-------- SUPPLIED RECORDS --------

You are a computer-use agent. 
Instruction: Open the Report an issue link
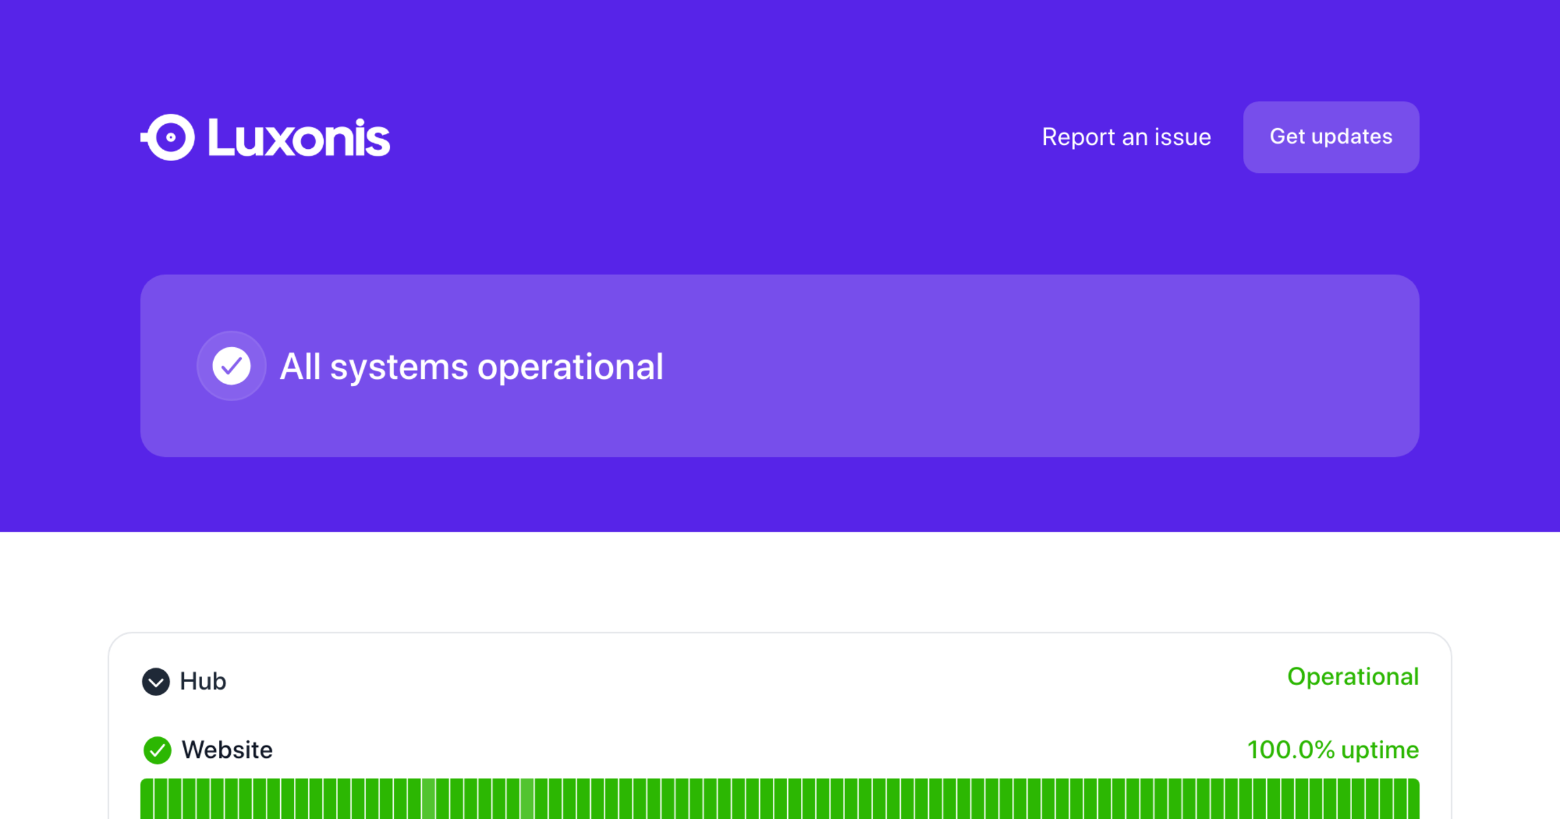pos(1126,137)
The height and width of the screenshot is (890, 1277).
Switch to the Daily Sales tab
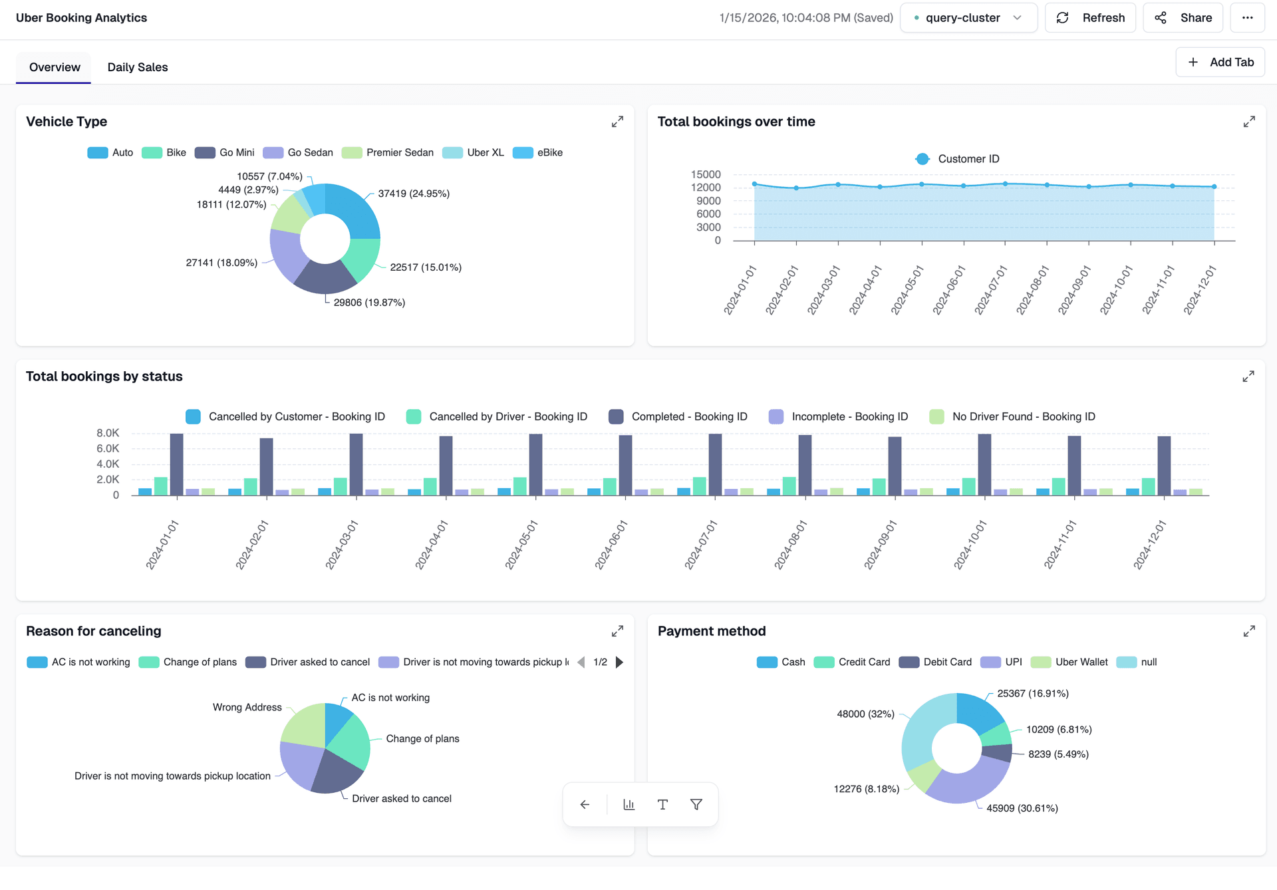[138, 67]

--------

- [TASK INSTRUCTIONS] Pictures are to be left out when the lines from the one containing "Instruction: Open the Report an issue link" through the end of the records above are repeated exactly; no other line is wanted.

- [RESULT FOR THIS TASK]
Instruction: Open the Report an issue link
pos(1126,137)
The height and width of the screenshot is (890, 1277).
Switch to the Daily Sales tab
[138, 67]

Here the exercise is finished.